Task requirements: Please count the lines in the items below that contain the string "This", with case counting, and give only the number.

──────────

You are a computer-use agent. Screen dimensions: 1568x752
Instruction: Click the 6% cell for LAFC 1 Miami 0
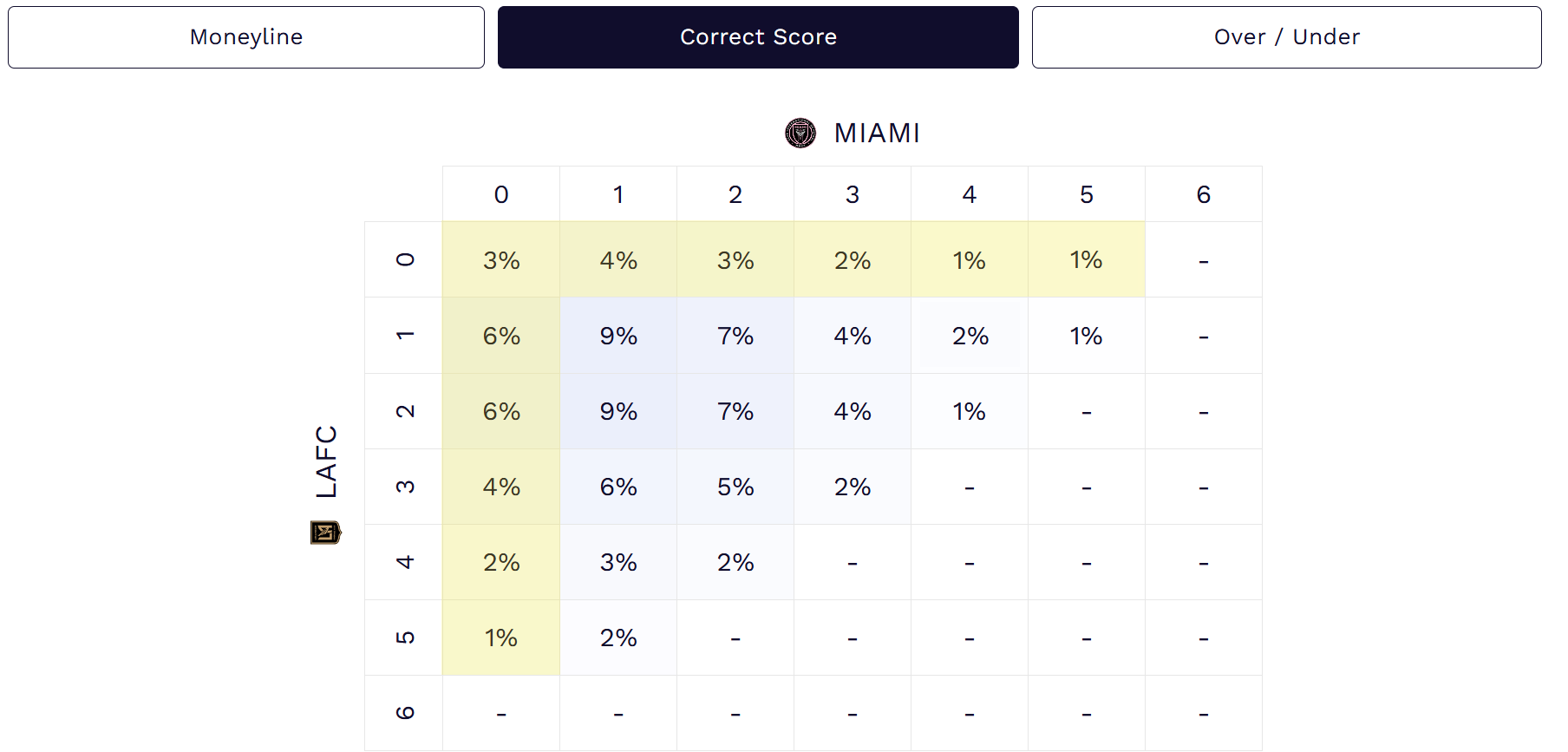pos(500,336)
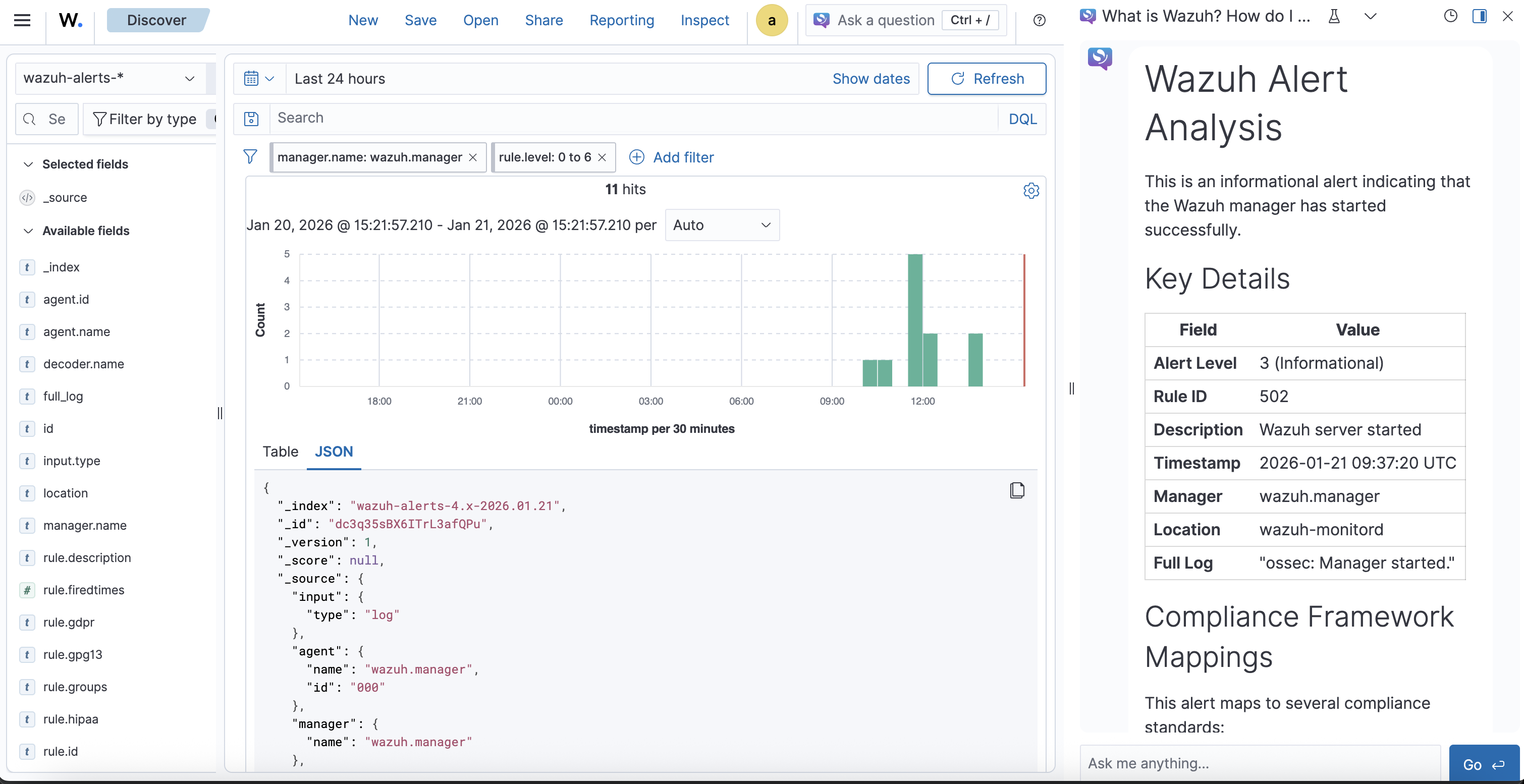Remove the manager.name filter pill
This screenshot has width=1524, height=784.
click(x=473, y=157)
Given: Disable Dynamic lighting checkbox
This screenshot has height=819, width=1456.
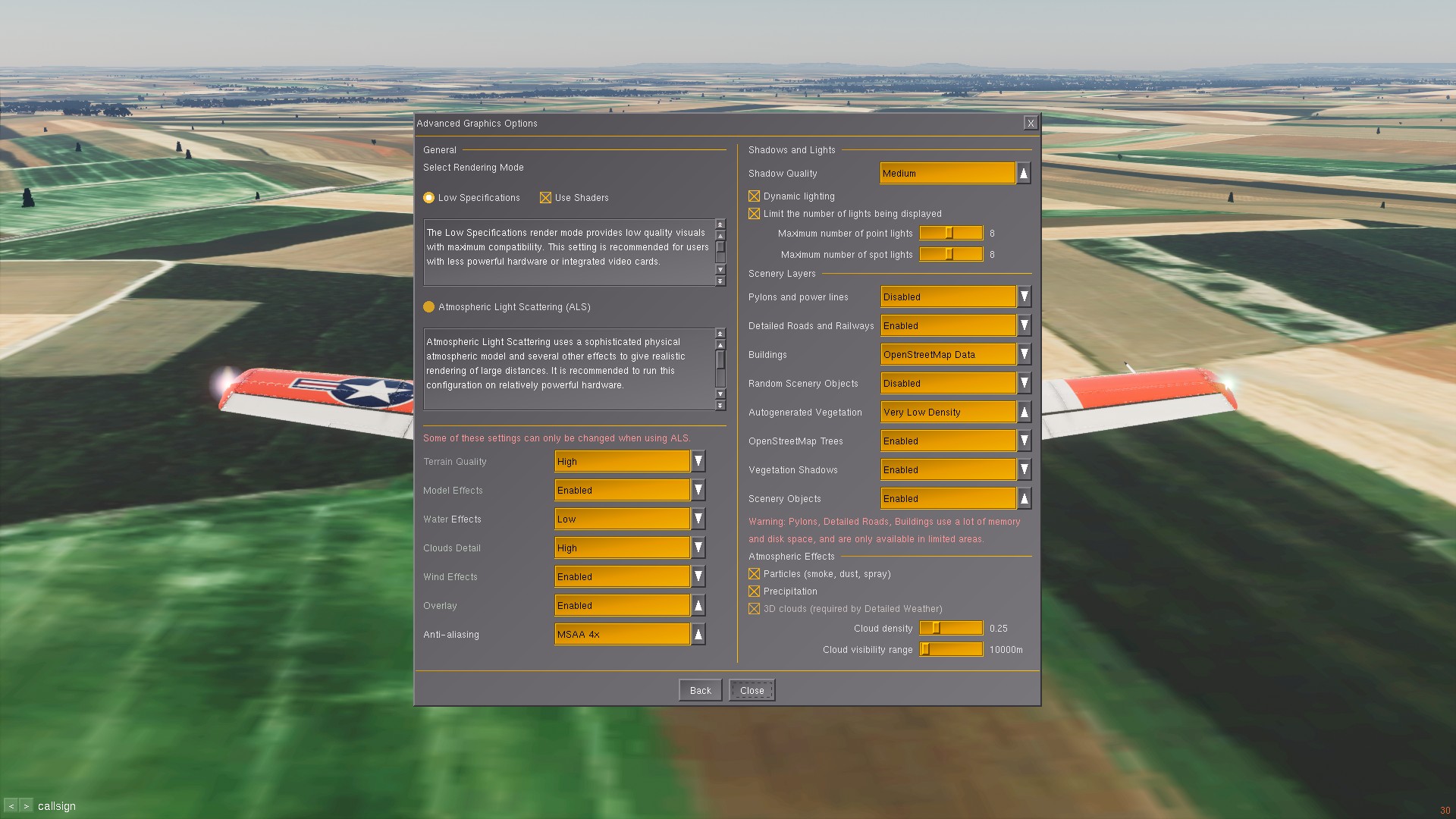Looking at the screenshot, I should pyautogui.click(x=755, y=196).
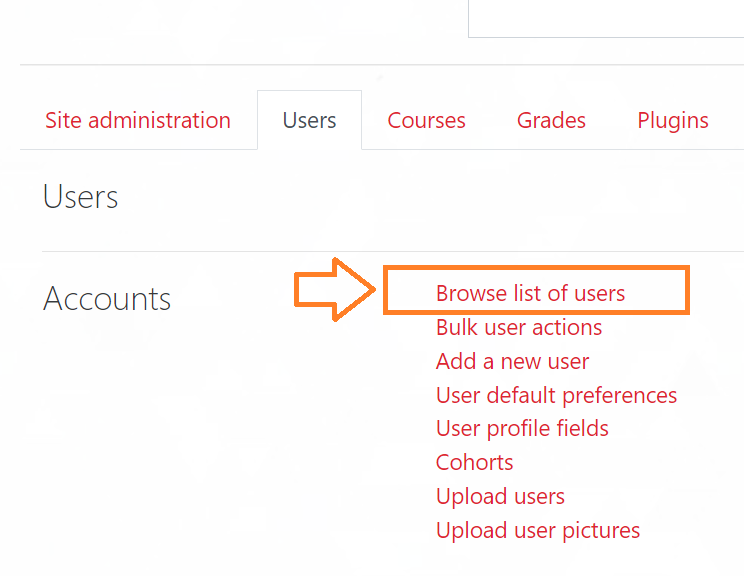
Task: Click the orange highlight box border
Action: click(536, 268)
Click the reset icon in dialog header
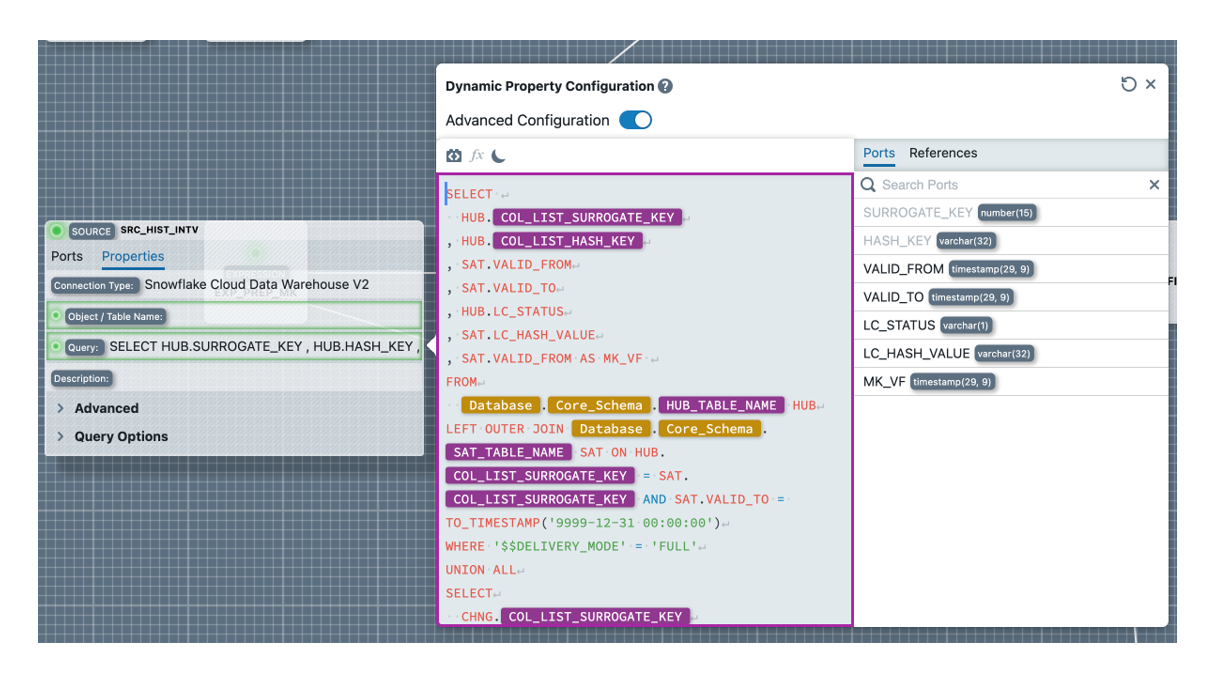The height and width of the screenshot is (683, 1216). 1128,85
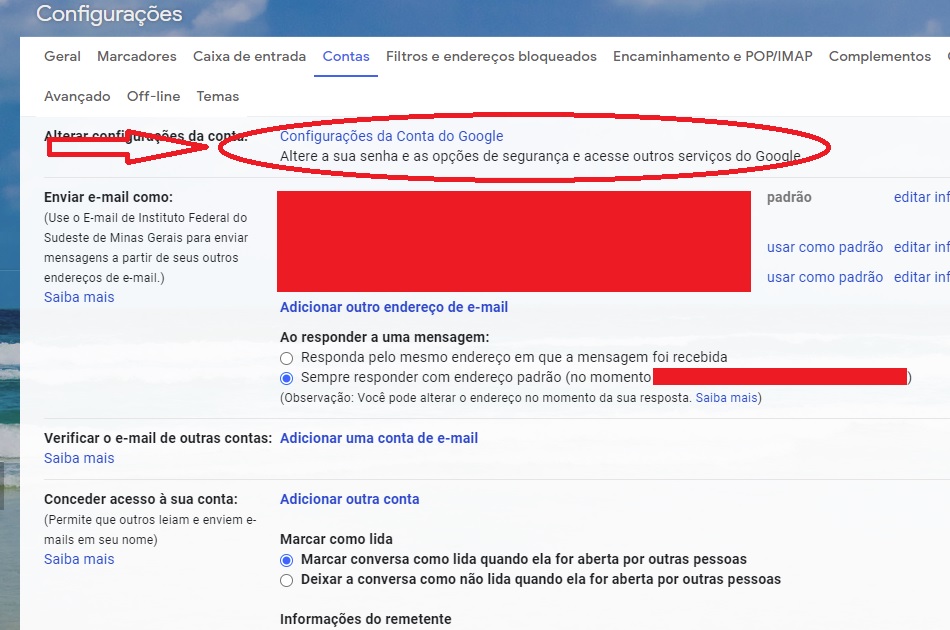
Task: Select Sempre responder com endereço padrão
Action: 287,378
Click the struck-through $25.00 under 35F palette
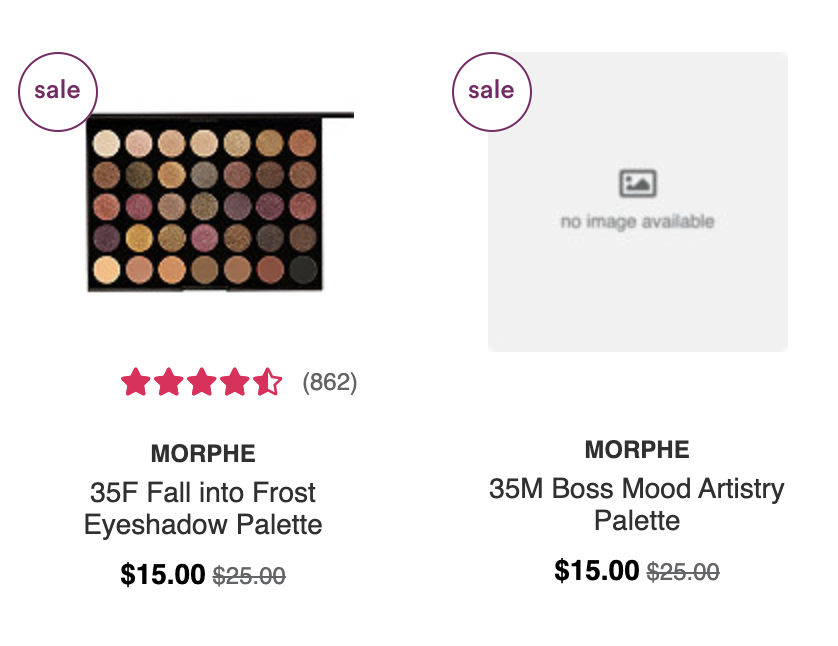The image size is (838, 646). click(x=249, y=576)
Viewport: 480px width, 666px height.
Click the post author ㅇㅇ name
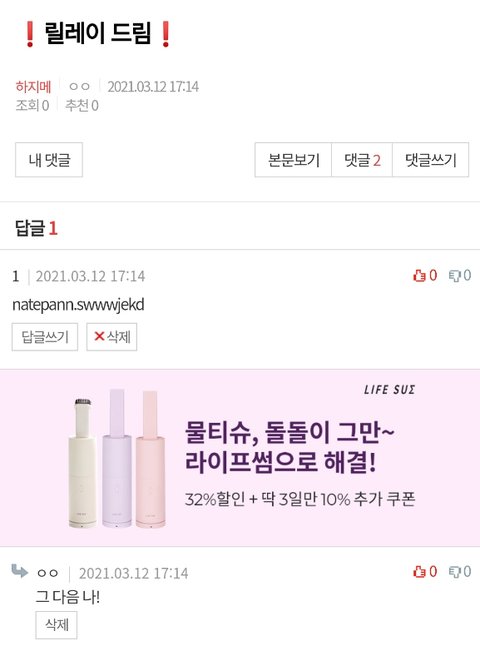(x=79, y=87)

──────────

Written response: 2